### [AIM OF THE EXERCISE]
Say how many lines in the entries below mention "Waschmittel", with no other words.

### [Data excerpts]
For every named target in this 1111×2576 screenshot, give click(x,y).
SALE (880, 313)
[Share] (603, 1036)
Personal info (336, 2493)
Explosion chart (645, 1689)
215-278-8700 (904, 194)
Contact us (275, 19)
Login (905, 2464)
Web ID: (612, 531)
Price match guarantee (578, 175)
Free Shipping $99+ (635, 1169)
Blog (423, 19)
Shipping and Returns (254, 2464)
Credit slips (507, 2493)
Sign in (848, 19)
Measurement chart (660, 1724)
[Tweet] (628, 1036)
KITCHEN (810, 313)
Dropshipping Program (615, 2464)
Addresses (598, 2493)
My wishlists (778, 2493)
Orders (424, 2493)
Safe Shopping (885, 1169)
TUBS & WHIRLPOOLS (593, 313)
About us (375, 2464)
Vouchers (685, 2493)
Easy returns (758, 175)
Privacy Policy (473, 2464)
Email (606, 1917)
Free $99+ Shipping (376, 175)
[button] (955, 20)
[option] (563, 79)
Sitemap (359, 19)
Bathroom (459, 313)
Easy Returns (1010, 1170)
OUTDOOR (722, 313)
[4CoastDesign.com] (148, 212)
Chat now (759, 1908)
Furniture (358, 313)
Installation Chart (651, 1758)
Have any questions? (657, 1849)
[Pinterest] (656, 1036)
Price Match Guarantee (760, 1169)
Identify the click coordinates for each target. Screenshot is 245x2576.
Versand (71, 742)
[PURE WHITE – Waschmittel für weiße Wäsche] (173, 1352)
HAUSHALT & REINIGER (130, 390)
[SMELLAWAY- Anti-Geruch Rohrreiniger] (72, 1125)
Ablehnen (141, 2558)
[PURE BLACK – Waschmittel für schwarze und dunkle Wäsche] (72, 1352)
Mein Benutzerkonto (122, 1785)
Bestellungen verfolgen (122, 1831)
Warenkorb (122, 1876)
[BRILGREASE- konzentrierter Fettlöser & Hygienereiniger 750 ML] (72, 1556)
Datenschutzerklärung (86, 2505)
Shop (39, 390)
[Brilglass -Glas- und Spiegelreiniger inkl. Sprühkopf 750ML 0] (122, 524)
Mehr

### [THE ANSWER]
2